Start Data to process
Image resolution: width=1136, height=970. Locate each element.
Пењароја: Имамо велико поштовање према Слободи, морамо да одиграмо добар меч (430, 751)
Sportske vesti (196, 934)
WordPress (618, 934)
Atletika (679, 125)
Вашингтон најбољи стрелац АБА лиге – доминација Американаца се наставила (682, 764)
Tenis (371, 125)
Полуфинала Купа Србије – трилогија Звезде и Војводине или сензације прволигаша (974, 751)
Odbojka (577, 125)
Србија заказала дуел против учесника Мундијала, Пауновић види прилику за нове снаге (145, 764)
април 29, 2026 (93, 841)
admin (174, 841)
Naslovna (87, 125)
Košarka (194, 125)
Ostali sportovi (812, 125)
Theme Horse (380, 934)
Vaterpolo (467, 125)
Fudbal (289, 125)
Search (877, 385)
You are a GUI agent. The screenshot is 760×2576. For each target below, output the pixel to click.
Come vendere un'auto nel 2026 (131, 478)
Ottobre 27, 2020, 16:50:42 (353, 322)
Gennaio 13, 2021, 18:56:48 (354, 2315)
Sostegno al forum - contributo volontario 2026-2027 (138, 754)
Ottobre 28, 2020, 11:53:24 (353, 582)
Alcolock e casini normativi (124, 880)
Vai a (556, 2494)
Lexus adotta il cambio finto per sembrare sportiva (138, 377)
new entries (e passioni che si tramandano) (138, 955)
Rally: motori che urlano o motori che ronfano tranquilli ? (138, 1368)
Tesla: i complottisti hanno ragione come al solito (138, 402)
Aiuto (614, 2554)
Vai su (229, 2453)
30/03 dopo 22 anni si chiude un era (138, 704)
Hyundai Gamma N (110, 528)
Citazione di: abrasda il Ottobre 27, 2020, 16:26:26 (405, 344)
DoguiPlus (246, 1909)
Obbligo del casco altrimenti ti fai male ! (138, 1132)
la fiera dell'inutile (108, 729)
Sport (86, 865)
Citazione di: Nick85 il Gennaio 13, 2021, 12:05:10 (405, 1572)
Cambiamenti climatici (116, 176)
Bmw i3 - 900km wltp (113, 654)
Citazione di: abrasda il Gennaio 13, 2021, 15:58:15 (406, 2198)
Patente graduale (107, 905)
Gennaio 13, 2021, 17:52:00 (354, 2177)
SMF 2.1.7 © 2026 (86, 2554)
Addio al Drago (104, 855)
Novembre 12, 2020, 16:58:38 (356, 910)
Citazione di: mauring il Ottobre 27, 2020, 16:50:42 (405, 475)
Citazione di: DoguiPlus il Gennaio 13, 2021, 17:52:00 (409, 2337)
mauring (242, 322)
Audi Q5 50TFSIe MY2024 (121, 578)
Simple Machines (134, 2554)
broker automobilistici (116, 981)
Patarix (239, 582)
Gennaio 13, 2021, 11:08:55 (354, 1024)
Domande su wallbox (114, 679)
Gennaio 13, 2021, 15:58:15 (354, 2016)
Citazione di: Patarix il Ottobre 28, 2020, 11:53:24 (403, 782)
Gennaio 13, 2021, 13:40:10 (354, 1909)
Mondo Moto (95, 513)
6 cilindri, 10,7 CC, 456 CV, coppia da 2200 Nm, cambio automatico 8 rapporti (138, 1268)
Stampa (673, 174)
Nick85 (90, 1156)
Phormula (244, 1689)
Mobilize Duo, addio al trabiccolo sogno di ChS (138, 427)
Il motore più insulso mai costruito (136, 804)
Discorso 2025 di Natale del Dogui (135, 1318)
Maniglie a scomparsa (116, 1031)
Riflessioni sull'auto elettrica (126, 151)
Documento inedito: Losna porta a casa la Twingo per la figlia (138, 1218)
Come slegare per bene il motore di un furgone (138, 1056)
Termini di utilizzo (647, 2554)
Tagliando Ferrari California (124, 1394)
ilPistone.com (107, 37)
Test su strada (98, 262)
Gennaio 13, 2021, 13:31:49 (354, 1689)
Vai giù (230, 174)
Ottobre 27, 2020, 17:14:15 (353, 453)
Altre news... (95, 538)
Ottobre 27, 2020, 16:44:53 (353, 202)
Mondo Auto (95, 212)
End Data to process
**Set problem**
Copy out the items between the line holding "DoguiPlus (246, 1909)" and the line holding "Citazione di: mauring", inclusive, with each one unchanged.

**Exercise solution**
DoguiPlus (246, 1909)
Obbligo del casco altrimenti ti fai male ! (138, 1132)
la fiera dell'inutile (108, 729)
Sport (86, 865)
Citazione di: Nick85 il Gennaio 13, 2021, 12:05:10 (405, 1572)
Cambiamenti climatici (116, 176)
Bmw i3 - 900km wltp (113, 654)
Citazione di: abrasda il Gennaio 13, 2021, 15:58:15 (406, 2198)
Patente graduale (107, 905)
Gennaio 13, 2021, 17:52:00 (354, 2177)
SMF 2.1.7 © 2026 (86, 2554)
Addio al Drago (104, 855)
Novembre 12, 2020, 16:58:38 (356, 910)
Citazione di: mauring il Ottobre 27, 2020, 16:50:42 (405, 475)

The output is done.